邪馬台国論争に欠かせない金印の発見経緯は「甚兵衛の口上書」という史料に記載されています。
金印の真贋論争にも関わる、極めて重要な金印研究史料です。
『甚兵衛の口上書』とは?
著者 | 長谷川武蔵(ぶぞう) |
成立年 | 1784年5月5日 |
現存史料 | 現存しない(複製品の現存説はアリ) |
『甚兵衛の口上書』とは、『百姓甚兵衛口上書』や『那珂郡志賀島村百姓甚兵衛申上る口上之覚』とも言わる金印の発見経緯が書かれた公文書です。
現在は所在不明となっています。
大谷光男氏の著書による情報
有名な甚兵衛の口上書は現在のところ所在不明であるが、筆者が中島利一郎氏の存命中、昭和三十一年に拝見した際には、上質な半紙(楮)に天地二四・五センチ、紙幅一〇三センチをはかる。

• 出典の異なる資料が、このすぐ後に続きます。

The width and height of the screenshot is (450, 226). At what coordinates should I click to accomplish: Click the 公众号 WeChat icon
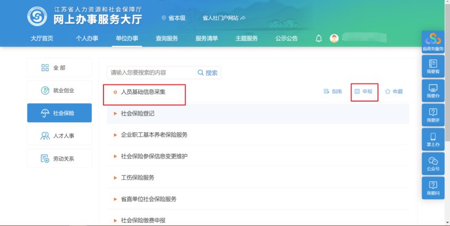pyautogui.click(x=433, y=163)
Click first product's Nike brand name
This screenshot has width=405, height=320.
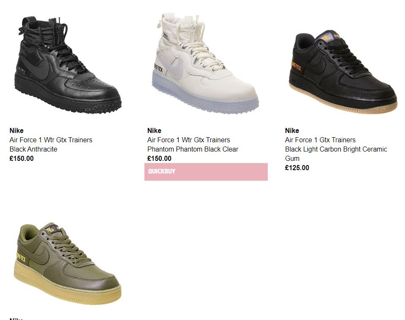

大谷光男編『金印研究論文集成』内収蔵 大谷光男著「漢委奴国王の金印」より
(…中略…)
口上書は三枚にわたって、長谷川武蔵によって書き留められていた。
包紙には「天明四年志賀島村百姓甚兵衛金印掘出候付口上書」とある。
その際に撮った口上書のフィルムなどは、九州大学教授であった岡崎敬氏に、現地であるのでという理由で差し上げた。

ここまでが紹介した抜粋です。